**Directions for this task:** Wherever a line in the records contains the word "width", return that line.

BEGIN Data shown

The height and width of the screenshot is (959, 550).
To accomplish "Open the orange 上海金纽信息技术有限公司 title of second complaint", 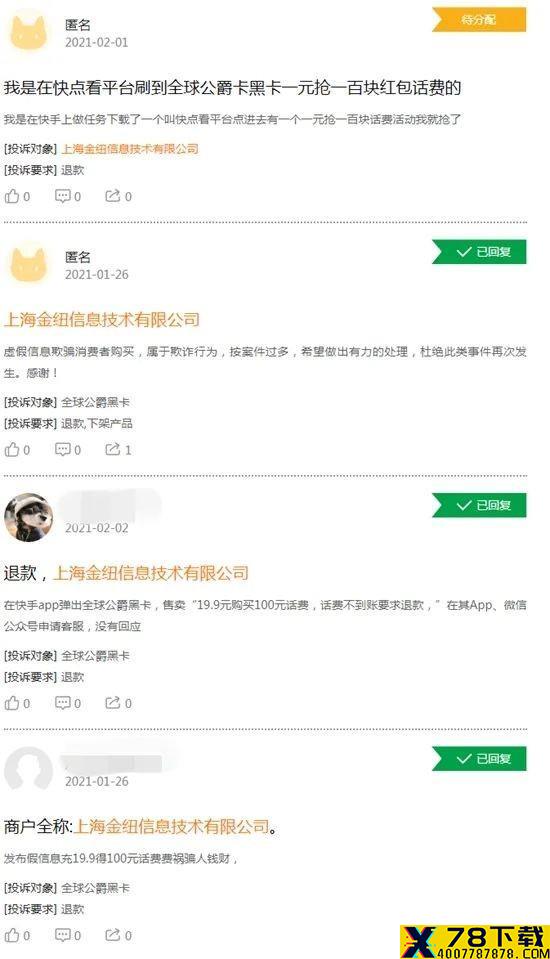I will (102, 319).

END Data shown
BEGIN Data shown

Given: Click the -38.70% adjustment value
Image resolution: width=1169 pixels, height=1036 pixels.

END Data shown
BEGIN Data shown

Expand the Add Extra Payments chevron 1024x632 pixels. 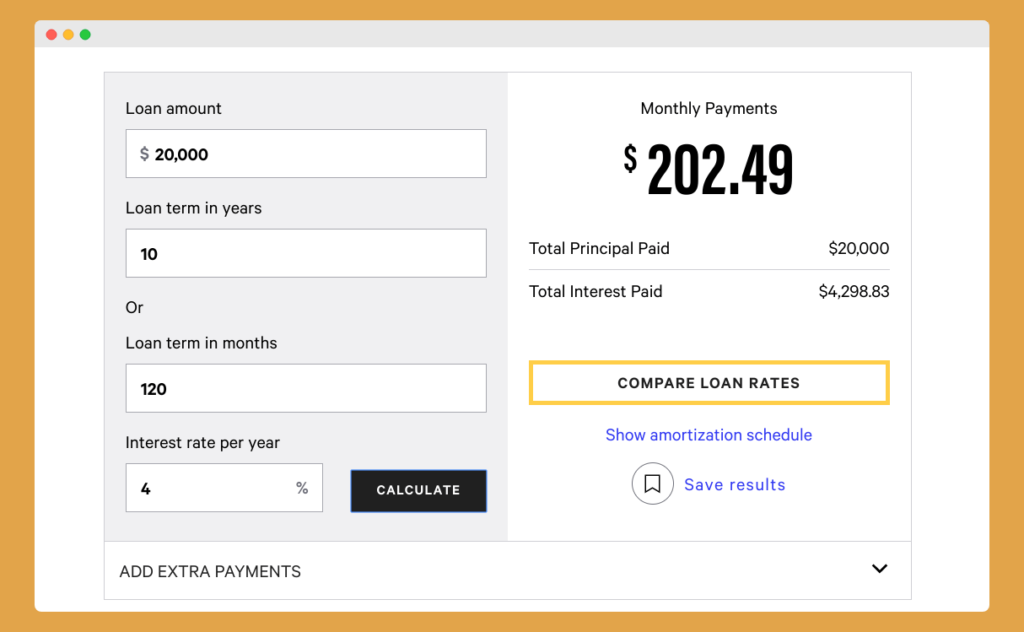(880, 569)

END Data shown

**Output of the exercise:**
The height and width of the screenshot is (959, 550).
Image resolution: width=1169 pixels, height=1036 pixels.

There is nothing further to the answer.